Here’s another quote, from The Cure at Troy, by Seamus Heaney, which was read from the pulpit last Sunday:

History says, Don't hope
on this side of the grave.
But then, once in a lifetime
the longed for tidal wave
of justice can rise up,
and hope and history rhyme.

On Tuesday, they did.

Thursday, December 11, 2008

Waiting


It's winter now, full-on, with days that begin at 7:30 and end at 4:30; by 5 the sky is pitch black. There's lots of talk at church about Advent, that this is the season in which we simply are expected to wait quietly for the light and warmth to reappear; no sense or even possibility of hurrying it along.

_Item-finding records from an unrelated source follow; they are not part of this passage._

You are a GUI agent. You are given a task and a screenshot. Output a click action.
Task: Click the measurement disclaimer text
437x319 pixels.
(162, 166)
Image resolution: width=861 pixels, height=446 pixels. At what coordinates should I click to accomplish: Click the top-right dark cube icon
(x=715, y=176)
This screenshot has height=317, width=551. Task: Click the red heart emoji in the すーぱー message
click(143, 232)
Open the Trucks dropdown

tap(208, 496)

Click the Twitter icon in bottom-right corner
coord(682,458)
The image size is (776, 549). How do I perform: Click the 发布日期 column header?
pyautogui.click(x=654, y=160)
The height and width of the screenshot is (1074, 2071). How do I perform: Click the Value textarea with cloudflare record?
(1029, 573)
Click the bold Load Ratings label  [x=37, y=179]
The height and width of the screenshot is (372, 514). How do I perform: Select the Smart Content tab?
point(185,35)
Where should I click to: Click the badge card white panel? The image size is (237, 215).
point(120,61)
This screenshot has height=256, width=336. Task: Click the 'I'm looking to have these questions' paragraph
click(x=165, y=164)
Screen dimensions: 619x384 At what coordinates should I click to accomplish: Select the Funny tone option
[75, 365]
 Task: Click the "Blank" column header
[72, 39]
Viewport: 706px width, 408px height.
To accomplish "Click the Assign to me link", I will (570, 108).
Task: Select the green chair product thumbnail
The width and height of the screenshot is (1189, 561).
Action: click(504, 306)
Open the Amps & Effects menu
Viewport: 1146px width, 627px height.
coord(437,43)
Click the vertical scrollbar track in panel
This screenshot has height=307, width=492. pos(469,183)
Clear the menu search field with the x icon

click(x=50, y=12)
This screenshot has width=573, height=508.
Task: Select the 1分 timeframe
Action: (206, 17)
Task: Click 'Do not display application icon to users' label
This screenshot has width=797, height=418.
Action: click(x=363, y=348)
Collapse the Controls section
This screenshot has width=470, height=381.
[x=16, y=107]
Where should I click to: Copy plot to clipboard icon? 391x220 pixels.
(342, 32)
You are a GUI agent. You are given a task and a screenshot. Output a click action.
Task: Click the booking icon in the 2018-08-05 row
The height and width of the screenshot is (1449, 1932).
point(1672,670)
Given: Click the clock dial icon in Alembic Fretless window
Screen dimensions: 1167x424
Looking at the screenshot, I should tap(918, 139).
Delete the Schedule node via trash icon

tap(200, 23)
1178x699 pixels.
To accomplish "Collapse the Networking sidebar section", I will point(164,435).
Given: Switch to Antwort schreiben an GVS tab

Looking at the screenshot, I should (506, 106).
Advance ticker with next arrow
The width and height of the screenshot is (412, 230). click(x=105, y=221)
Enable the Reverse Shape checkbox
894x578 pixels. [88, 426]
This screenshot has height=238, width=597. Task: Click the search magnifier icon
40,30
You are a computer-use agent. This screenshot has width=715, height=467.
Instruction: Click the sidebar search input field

In thinking a bit more about Advent, I find that the metaphor that appeals even more to me than the one of growing light is one of pregnancy--waiting for someone (a very little, weak Someone) to arrive. I should understand this deeply, given that dear flinty Anna was born so late in December--on the 21st, no less! But it's taken me a while to reconcile the idea of frozen misery (which is STILL how I view winter) with the lovely experience of gestation. Gotta keep working on that one, I guess.

(illo from blogs.sfweekly.com/ shookdown/engman_winter_lg)

Friday, December 5, 2008

What Matters: Love


This is my commandment,
that ye love one another.

Jesus, in John 15:12

Given journalistic training and a naturally judgmental personality, the idea of spreading love feels a little smarmy, simplistic, even banal. So many people are so hard to love.

Like many idealists, I find it easier to love humanity in the aggregate, than in the day to day; easier to choke up at the idea of love, than to work at the embarrassing practice of it.

This is surely the hardest part of being human; why else would Jesus have to command it?

(photo of Paul Farmer from media.independent.com/img/photos)

What Matters: Justice


My most rewarding work has been for a series of seemingly lost causes: mental patients’ rights; destigmatizing AIDS; health care for poor people in remote parts of Bolivia. That’s fine with me. I want to keep it that way,

I want fewer digressions (serving beer to patrons of Williams’ Pub; editing manuscripts for tenured university professors; spending time in comfortably tedious meetings.) I want to rededicate myself, as Rob Eller-Isaacs once said "to the lost causes worthy of our lives."

TS Eliot wrote:
...For most of us, this the the aim
Never here to be realized;
Who are only undefeated
Because we have gone on trying...”

I want to keep that aim in mind—not the victory of achieving justice, because it will not be fully achieved in my lifetime or anyone else’s—but simply the “lost cause” of trying.

What Matters: Beauty


During ten months in Bolivia last year, I was constantly noticing beautiful things.

The white straw hat on a woman’s head that framed her face like a halo. The little buff and gold finches that flew up out of the tall grass as we walked down the hill from our house. The powdered-sugar dusting of snow on the gingerbread slopes of Cerro Tunari.

Now I’m trying to keep the same lenses on my perception, to note the myriad beautiful vistas, scenes and moments in life here in more mundane St Paul—and, more importantly to create more of them for myself, and for others.